GSoC’23 @ NRNB : Getting the data

Jigyasa Gupta
1 min readJun 15, 2023

--

Project : Creating support for Pathway Commons in clusterProfiler

Mentors : Guangchuang Yu, Augustin Luna

Week — 2 : Jun 5 — Jun 11

Introduction :

Welcome to the blog post highlighting my second-week experience in the Google Summer of Code (GSOC) program. This week involved learnings on the implementation of R programming to extract data from Pathway Commons before reading it for analyses. Let’s have a look at the details of the accomplishments and plans for the upcoming week.

Progress Made :

I started implementing the function to extract the GMT file from the URL which calls a function read.gmt.pc() to read the manipulate the data in appropriate format.

  1. get_pc_data :
get_pc_data <- function(source, keyType, output = "data.frame") {
gmtfile <- get_pc_gmtfile()
gmtfile <- gmtfile[grepl(source, gmtfile) & grepl(keyType, gmtfile)]
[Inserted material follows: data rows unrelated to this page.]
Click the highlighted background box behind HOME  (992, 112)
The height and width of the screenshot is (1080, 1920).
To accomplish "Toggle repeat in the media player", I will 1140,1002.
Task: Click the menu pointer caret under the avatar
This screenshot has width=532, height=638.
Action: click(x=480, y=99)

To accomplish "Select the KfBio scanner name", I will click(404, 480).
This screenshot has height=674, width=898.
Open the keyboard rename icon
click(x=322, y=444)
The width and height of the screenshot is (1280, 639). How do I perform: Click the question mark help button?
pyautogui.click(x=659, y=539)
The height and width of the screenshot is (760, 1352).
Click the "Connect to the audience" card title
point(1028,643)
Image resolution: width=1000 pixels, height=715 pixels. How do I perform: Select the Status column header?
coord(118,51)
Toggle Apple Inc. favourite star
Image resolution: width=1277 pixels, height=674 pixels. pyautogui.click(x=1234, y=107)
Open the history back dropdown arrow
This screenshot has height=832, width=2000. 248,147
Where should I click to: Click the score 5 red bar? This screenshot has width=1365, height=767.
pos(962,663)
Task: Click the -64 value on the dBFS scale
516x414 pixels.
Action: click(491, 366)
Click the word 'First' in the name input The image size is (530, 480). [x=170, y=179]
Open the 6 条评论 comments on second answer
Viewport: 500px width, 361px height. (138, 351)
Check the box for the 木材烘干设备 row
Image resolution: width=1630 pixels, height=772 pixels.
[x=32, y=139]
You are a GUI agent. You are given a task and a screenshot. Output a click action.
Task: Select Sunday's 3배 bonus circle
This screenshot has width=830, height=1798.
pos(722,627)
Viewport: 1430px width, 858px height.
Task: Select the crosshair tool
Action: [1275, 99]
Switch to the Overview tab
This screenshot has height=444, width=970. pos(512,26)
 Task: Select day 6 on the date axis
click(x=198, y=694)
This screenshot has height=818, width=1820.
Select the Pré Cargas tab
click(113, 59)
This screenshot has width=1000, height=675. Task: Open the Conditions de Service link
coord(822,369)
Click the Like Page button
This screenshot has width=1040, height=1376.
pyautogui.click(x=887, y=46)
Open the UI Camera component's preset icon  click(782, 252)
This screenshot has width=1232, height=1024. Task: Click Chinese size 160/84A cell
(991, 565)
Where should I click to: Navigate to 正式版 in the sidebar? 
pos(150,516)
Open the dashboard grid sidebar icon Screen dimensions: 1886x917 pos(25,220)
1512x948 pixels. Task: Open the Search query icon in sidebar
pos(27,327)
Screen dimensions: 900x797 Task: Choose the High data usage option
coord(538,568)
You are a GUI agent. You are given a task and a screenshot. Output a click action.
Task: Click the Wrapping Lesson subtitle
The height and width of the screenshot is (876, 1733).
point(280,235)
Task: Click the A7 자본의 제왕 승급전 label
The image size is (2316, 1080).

pcurl <- 'https://www.pathwaycommons.org/archives/PC2/v12/'
url <- paste0(pcurl, gmtfile)
# f <- tempfile(fileext = ".gmt.gz")
# dl <- mydownload(url, destfile = f)
# if (is.null(f)) {
# message("fail to download Pathway Commons data...")
# return(NULL)
# }

# read.gmt.pc(f, output = output)
read.gmt.pc(url, output = output)
}

Next Week Plan :

In the coming week, I intend to craft the functions for reading the Pathway Commons data according to the format to extract relevant columns for analyses.

This would involve :

1. read.gmt.pc_internal

2. read.gmt.pc :

The Repository :

https://github.com/YuLab-SMU/clusterProfiler/blob/devel/R/pathwayCommons.R

Conclusion :

The second week was indeed worthwhile for the numerous documentations and resources I referred to for understanding parts of data and manipulating them using R programming language.

--

--